IBJ Speed Needs (IRL)
  1. Increase sponsorships, including finding a title sponsor.
  2. Add engine and chassis makers to the series.
  3. Expand series in the right national and global markets.
  4. Contain costs for the teams.
  5. Improve languishing television ratings of races as well as attendance.
  6. Improve exposure for teams, and help them gain more sponsors.
  7. Evaluate long-term viability of IRL under the Hulman-George family umbrella of companies or another owner.
That should solve the problem - a mere seven gargantuan tasks. And nowhere is it supposed that the product might in fact be central to the problem. Notice how each "problem" solves itself if we suppose that the IRL develops its product into something that a critical mass of customers actually wants.

  1. With lots of fans, finding a title sponsor and increasing sponsorship overall are matters of course.
  2. Packed stands and good TV ratings would likely attract new manufacturers of chassis and engines.
  3. See above. Replace "manufacturers of chassis and engines" with "race promoters".
  4. Pricing the product to its market value is a product development issue. (We shall investigate this in much more detail this week.)
  5. Ratings and attendance are how you measure demand for your product.

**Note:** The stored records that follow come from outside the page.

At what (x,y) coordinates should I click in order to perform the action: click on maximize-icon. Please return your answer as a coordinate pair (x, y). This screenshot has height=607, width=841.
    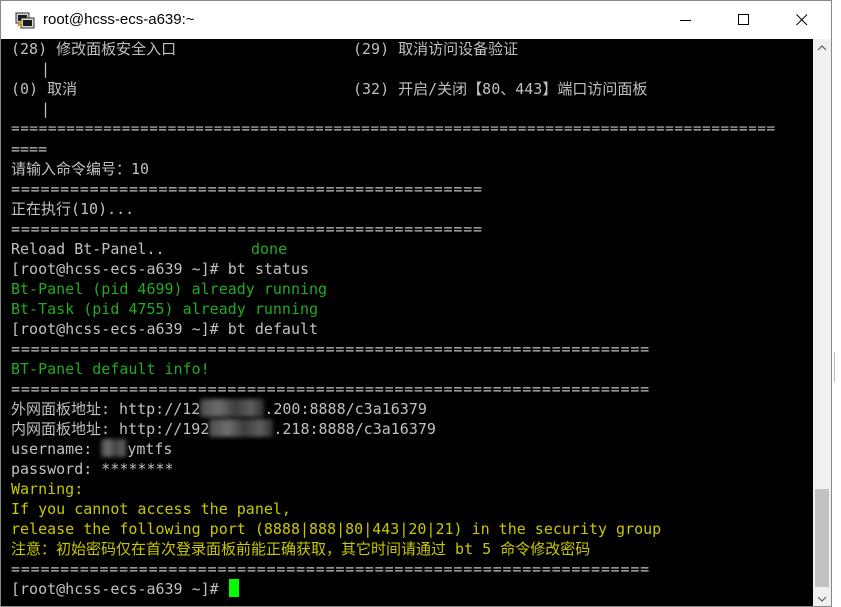
    Looking at the image, I should click on (744, 20).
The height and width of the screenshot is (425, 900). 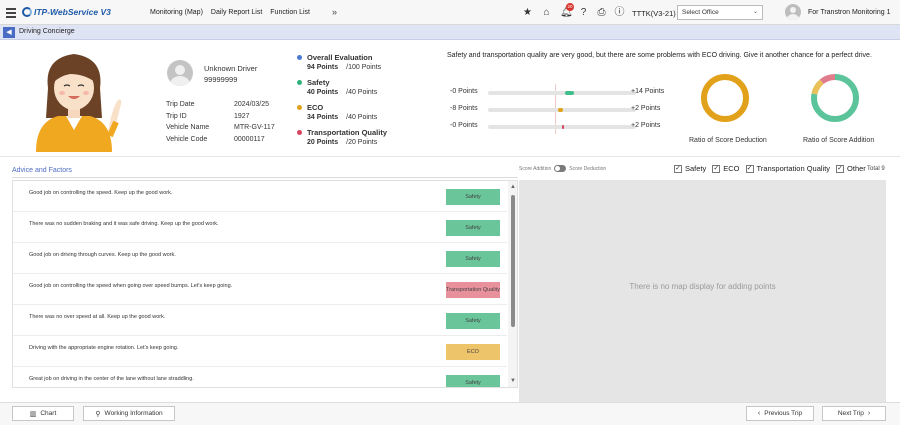 What do you see at coordinates (869, 414) in the screenshot?
I see `chevron-right-icon: ›` at bounding box center [869, 414].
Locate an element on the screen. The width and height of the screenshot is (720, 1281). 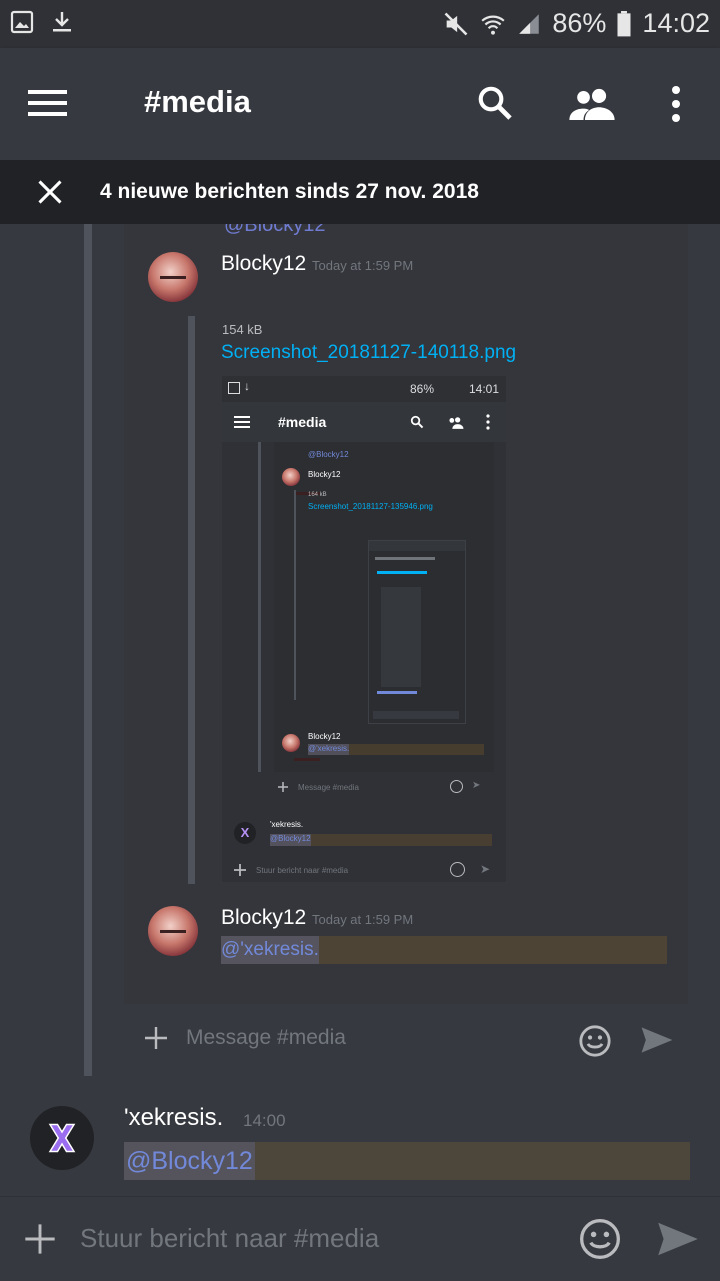
x-logo-icon is located at coordinates (62, 1138).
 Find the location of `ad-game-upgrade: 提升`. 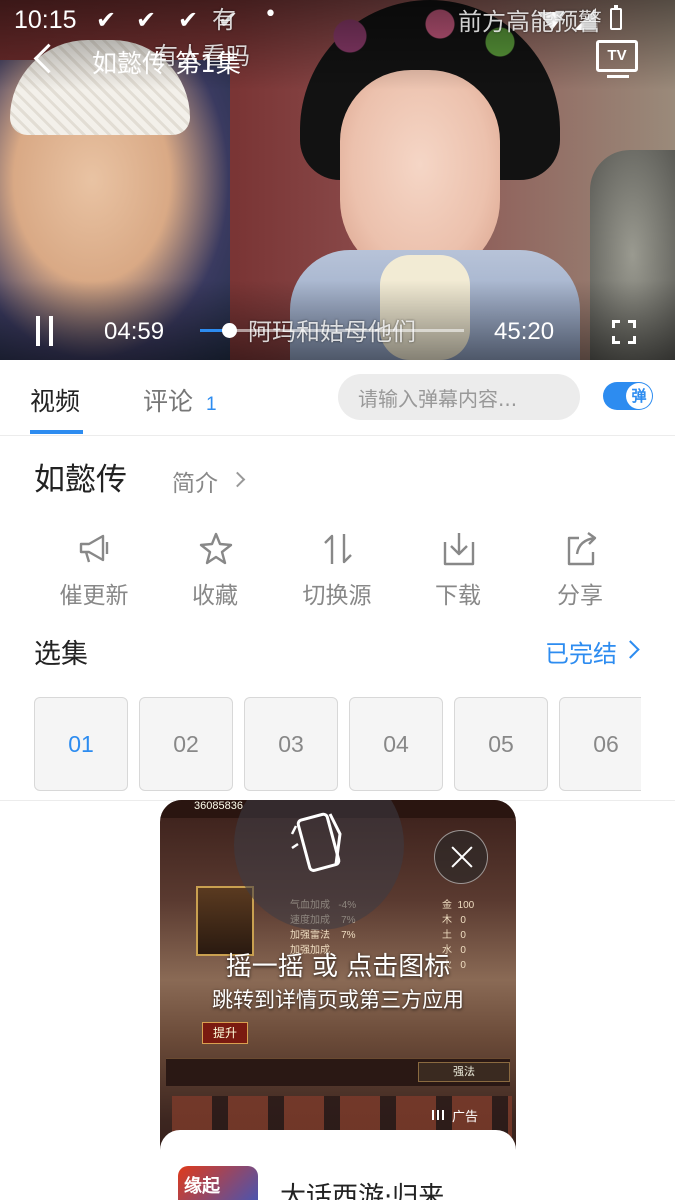

ad-game-upgrade: 提升 is located at coordinates (225, 1033).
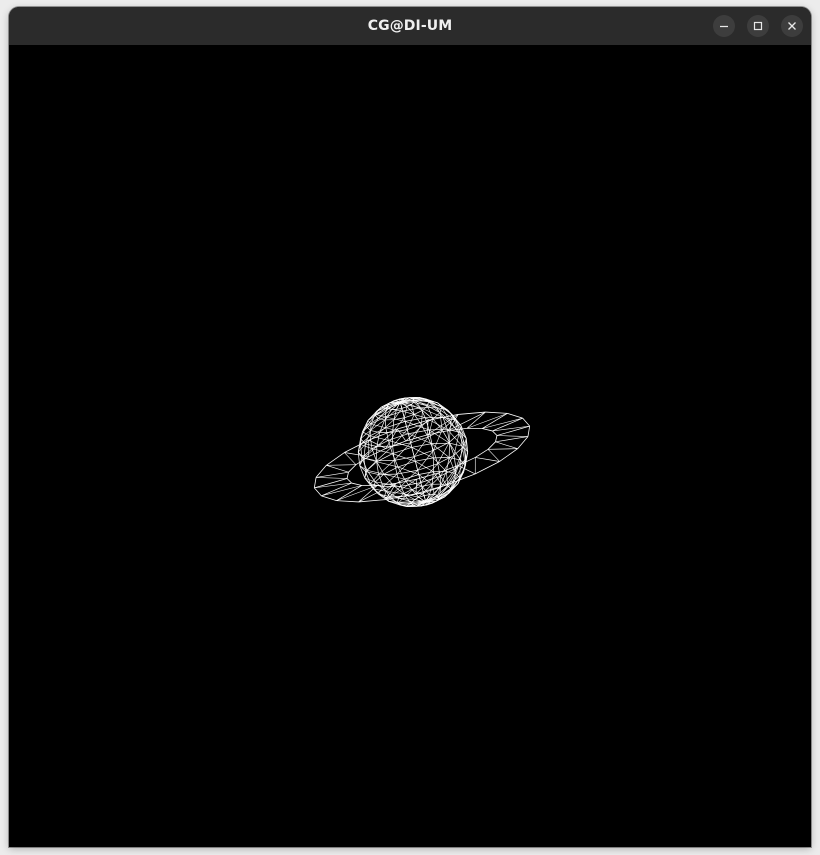 Image resolution: width=820 pixels, height=855 pixels. I want to click on sphere-wireframe, so click(413, 452).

Say it with us. The Product is the Problem!
  6. The claim that IRL teams need "exposure" is as old as it is erroneous. No amount of exposure is going to turn these cars driven by these drivers on these tracks into a pop culture hit. This product is hardly a product at all. It's an amalgamation of what the team owners 1) can afford and 2) are willing to provide. IRL teams are not going to attract sponsors that are remotely concerned about Return on Investment because the product is overpriced at every level of the value chain. Any new sponsor must originate with personal relationships, supply chain leveraging, phenomenal salesmanship, or some combination of these.
  7. This point concerns corporate structure and governance. Both topics are worthy of attention, but they shall have to wait.
The Republic is very excited about tomorrow's keynote entry here at The Indy Idea. We shall look at what the cost of running a top IndyCar team should be, given the market value of the overall product. Danton is geeked. Marat has his quill at the ready. We hope that you will join us and provide commentary of your own.

Roggespierre

Dixon Dominates Mid-Ohio




Defending IndyCar Series champion Scott Dixon drove away from the field in Sunday's Honda Indy 200 at Mid-Ohio Sports Car Course. Dixon regained the series points lead by three points over second-place Ryan Briscoe, who took the checkers almost 30 seconds behind the winner.

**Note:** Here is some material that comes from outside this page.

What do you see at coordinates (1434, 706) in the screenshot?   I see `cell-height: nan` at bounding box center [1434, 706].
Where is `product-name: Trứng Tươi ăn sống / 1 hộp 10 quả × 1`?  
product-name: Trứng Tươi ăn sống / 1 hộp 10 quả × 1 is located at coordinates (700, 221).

Dixon's Target Chip Ganassi Racing teammate, Dario Franchitti, finished third, the same position he currently occupies in the season standings, 20 points behind Dixon.

The Republic was pleased to see Ryan Hunter-Reay finish fourth in A.J. Foyt's ABC Supply Co. entry. It was Hunter-Reay's best result since finishing second for Vision Racing at the season opener in St. Petersburg, Florida. Andretti Green Racing's Hideki Mutoh logged a credible fifth-place finish.

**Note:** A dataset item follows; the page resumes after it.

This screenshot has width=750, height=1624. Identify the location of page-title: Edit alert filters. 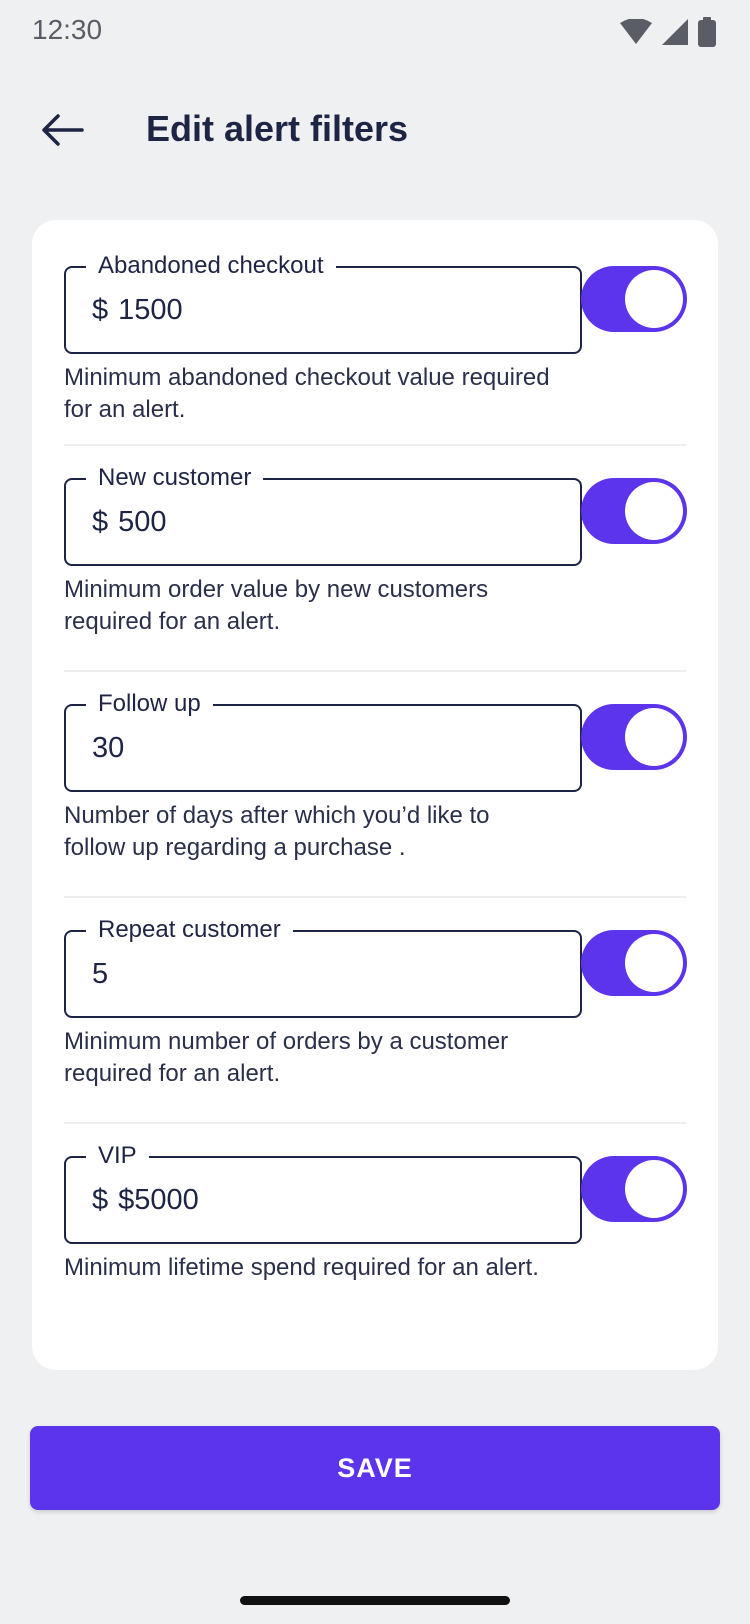
(278, 128).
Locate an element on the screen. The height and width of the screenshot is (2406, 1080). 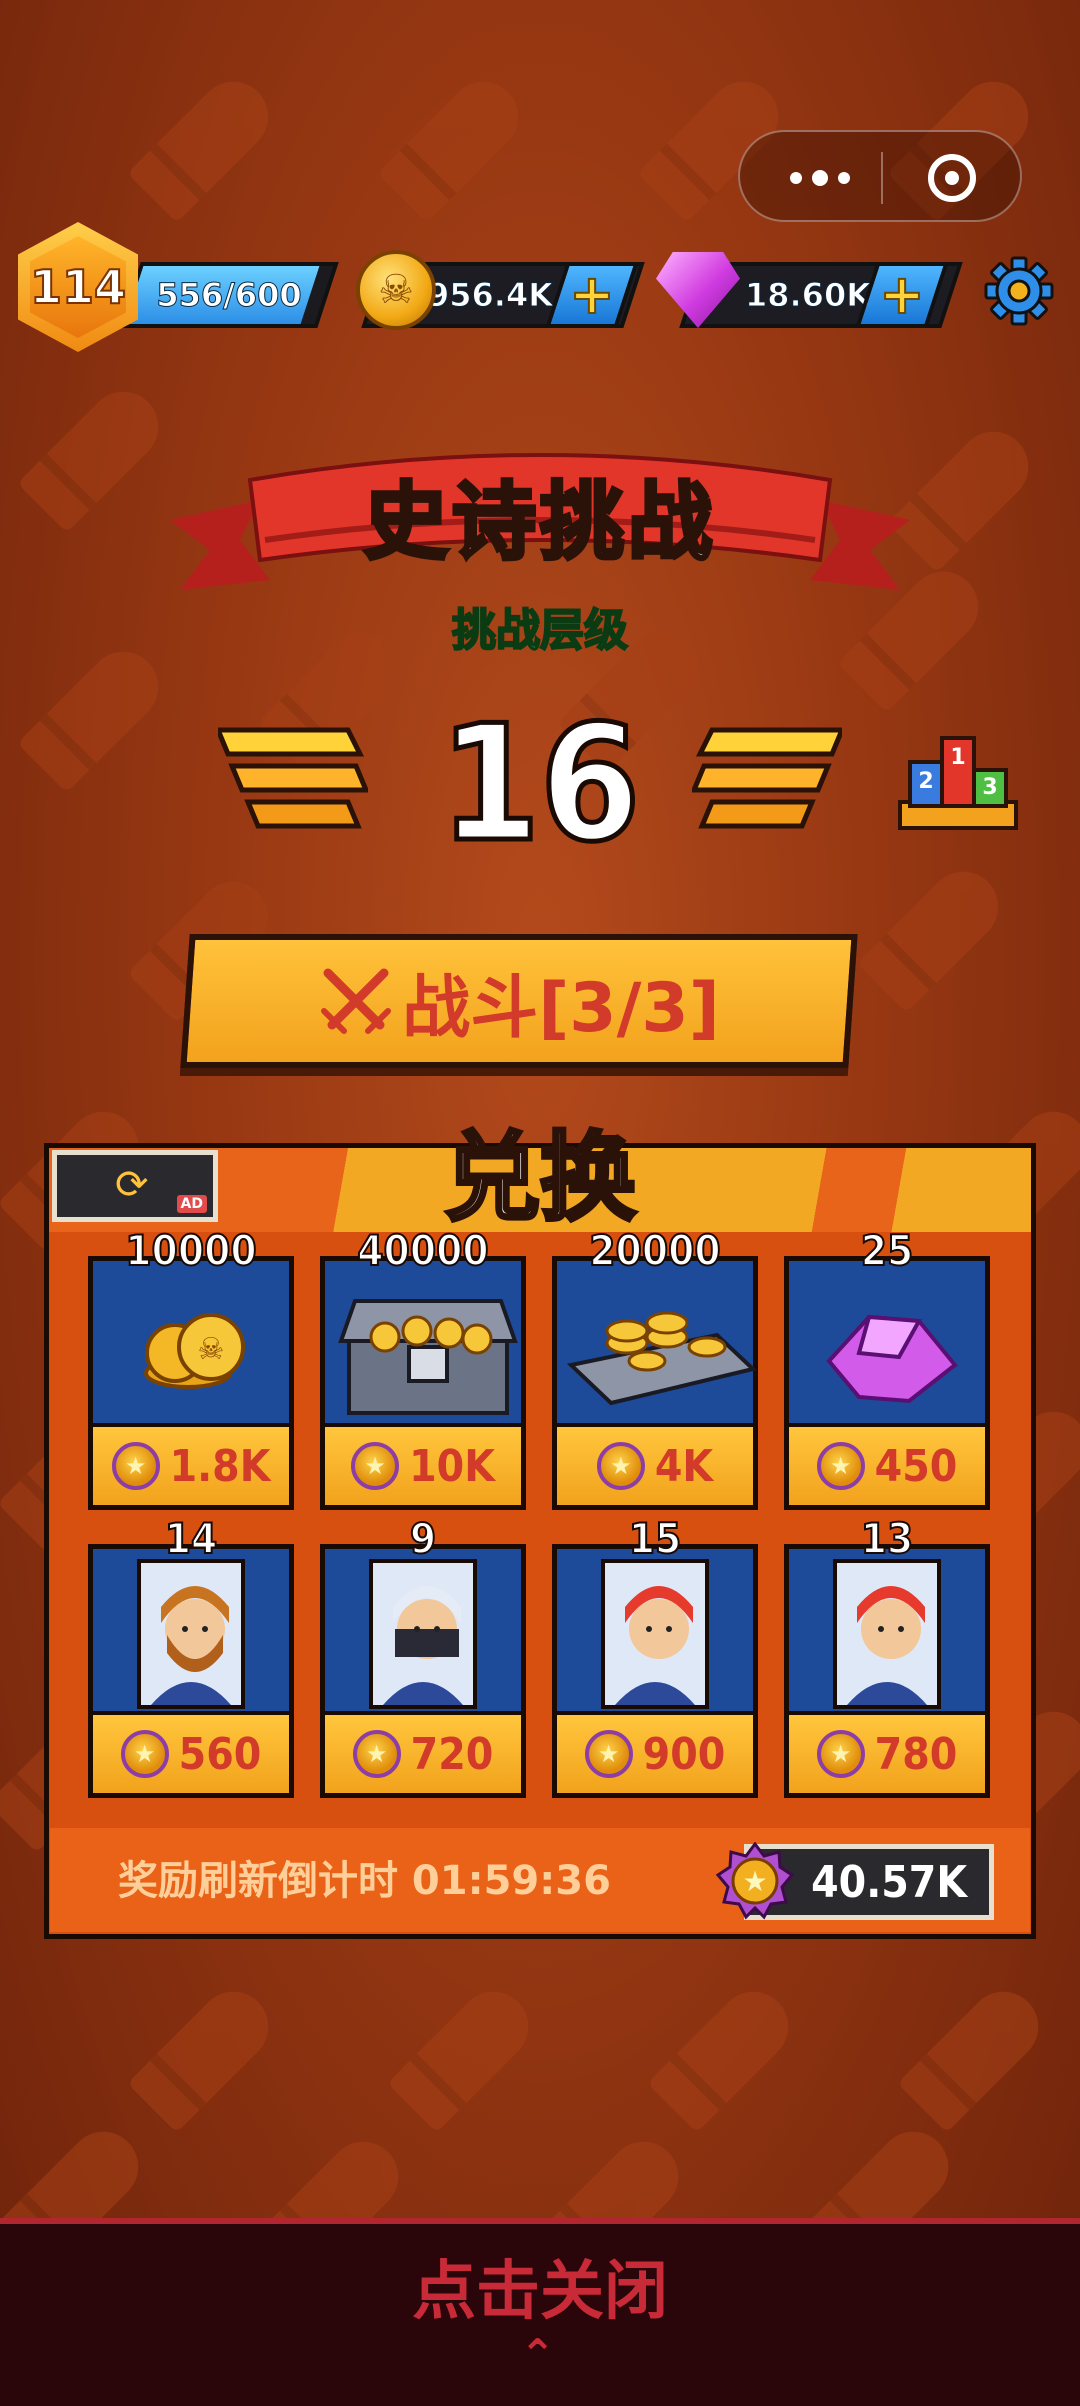
item-price: 450 is located at coordinates (887, 1464).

The crowd appeared to be solid if not quite as big as in recent years at Mid-Ohio. The Versus coverage was not up to its usual standard. In an event that featured few on-track passes for position, Versus seemed to switch away from the all too rare developing battle to show a car entering the pits or the leader running by himself. The announcers touted the "overtake assist option" as if it would make a difference in this race. That it did not rendered the discussion, as well as the technology itself, little more than a gimmick, if only for this particular event. We shall see.

Interesting moments came courtesy of Mike Conway, who punted Danica Patrick into the sand trap; Justin Wilson, who gallantly attacked first Briscoe and then Dixon until a poor fuel stop ruined his race; and Milka Duno, whose (slowly) moving pick, enabling Dixon to get by Wilson, would have made Bill Laimbeer proud, had he been in attendance.